2. Building technical skills is not enough. Communication, social, interpersonal, conceptual, relationship-building skills also need to be honed. I would leverage all opportunities to develop these skills
3. I would learn to identify and manage internal and external stakeholders in proposing and delivering end-to-end value delivery transactions. This involves planning, making and keeping committments, building and maintaining trust with people. It involves failing and learing from failures. Unless someone has failed substantiallly and learnt from it, Senior management normally do not trust that person with the most complex value delivery transactions. At the same time there is no better teacher than failure, so from 22 onwards I would volunteer for the most complex value delivery transactions and manage them very carefully independently or under guidance from seniors. I would try to learn from my own experience as well as that of my peers and seniors. One lives only once and the most you learn directly or indirectly from real life, the probablity of your success goes up. Being able to handle failure and bounce back from them is a very valuable asset. So do big things, fail early and learn quickly. In case you succeed from doing big things, you get the experience any way. But until you have had some degree of failure and learnt from it, don't trust your understanding of your limitations and manage them carefuly.
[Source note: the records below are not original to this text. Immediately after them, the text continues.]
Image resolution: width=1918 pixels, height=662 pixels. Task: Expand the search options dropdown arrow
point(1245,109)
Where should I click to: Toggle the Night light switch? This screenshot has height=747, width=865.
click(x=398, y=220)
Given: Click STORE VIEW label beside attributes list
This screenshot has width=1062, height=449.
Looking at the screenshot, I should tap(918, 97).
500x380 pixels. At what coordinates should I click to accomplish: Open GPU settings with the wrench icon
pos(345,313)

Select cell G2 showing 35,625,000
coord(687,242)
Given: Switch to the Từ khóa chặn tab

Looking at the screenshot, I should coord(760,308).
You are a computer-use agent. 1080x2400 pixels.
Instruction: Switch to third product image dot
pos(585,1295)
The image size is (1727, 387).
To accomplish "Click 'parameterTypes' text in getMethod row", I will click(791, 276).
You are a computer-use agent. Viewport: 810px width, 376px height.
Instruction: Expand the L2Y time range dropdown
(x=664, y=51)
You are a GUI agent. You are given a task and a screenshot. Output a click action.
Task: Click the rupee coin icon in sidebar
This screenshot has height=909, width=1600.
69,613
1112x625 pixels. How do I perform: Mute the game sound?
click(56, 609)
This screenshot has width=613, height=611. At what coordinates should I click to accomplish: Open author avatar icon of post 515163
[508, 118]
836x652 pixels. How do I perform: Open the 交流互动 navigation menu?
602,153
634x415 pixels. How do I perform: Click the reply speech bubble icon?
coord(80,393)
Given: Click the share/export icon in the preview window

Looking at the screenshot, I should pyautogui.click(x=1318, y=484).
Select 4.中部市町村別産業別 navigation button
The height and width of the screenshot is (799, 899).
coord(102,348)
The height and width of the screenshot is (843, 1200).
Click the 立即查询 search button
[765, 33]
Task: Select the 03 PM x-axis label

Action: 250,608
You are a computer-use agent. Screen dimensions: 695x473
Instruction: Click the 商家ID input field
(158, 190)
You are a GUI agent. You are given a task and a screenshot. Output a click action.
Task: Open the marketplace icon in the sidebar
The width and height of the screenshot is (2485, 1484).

4. Careers are not built by shining independently. It is built by carrying people along. Team work and leadership is best learnt and honed by doing. Books, courses and mentoring are not enough. Being able to leverage others to do bigger and bigger things well is the most important thing to learn.
5. Sharpening the saw in the sense of keeping the skill set relevant is a top priority throughout career. If employer does not invest in me, then I need to invest in myself.
6. Milking a legacy skillset without preparing for the day when somebody moves my cheese is not smart career management.